Excerpts from a dataset

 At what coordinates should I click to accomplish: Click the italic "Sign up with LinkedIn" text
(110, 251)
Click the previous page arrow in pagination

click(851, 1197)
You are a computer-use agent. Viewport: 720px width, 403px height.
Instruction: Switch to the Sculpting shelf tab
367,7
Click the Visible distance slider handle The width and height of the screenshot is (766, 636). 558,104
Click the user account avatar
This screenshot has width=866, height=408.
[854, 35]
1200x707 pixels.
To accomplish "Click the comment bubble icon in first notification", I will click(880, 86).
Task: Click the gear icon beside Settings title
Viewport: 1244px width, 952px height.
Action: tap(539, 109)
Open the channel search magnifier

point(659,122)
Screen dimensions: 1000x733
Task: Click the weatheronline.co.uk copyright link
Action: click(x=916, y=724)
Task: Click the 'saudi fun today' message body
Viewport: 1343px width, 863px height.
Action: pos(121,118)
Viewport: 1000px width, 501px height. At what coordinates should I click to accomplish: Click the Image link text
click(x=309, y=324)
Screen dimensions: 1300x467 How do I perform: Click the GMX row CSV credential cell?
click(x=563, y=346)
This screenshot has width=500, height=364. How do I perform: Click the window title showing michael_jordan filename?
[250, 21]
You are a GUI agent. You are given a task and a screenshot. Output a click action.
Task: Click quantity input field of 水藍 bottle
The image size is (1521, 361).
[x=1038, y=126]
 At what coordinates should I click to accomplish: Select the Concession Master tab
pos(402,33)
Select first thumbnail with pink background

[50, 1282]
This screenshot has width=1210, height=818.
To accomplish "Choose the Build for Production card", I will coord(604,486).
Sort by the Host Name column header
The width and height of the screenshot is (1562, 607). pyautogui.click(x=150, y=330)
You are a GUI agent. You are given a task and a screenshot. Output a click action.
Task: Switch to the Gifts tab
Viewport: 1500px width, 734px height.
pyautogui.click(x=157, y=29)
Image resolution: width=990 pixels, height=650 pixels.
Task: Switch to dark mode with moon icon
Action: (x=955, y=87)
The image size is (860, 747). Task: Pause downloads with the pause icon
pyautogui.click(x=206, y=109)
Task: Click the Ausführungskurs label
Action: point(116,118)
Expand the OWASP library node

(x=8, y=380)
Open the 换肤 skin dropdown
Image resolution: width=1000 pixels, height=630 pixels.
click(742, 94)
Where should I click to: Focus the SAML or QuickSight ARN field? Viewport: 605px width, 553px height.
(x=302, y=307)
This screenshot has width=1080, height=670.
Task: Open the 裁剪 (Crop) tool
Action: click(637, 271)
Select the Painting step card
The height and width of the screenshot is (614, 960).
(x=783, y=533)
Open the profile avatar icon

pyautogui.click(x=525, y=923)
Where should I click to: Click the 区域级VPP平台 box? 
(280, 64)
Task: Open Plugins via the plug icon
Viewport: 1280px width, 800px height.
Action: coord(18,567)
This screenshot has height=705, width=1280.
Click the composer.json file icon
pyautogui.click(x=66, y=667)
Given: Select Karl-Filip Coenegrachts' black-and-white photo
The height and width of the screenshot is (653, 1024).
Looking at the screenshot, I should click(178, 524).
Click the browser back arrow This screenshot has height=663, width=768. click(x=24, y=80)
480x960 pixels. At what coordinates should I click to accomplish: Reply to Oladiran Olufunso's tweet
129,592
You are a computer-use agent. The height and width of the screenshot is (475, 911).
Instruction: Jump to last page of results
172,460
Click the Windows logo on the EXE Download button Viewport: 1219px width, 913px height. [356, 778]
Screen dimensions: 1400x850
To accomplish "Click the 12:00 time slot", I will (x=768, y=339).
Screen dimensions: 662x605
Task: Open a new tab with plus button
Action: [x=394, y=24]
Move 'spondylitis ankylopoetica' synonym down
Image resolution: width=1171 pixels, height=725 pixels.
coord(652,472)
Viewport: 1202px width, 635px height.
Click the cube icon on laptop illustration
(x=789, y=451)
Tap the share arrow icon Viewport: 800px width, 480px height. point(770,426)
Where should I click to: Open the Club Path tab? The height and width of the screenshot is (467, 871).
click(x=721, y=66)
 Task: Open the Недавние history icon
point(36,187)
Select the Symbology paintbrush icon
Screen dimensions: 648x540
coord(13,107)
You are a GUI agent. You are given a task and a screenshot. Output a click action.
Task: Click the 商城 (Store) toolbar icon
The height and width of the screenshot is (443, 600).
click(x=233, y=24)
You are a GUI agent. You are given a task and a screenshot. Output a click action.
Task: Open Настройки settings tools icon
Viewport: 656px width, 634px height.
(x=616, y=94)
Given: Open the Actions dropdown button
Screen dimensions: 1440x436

Required work: Copy every line of the data that holds the string "computer".

Solution:
You are a computer-use agent. Viewport: 720px width, 403px height.
You are a computer-use agent. The height and width of the screenshot is (475, 911).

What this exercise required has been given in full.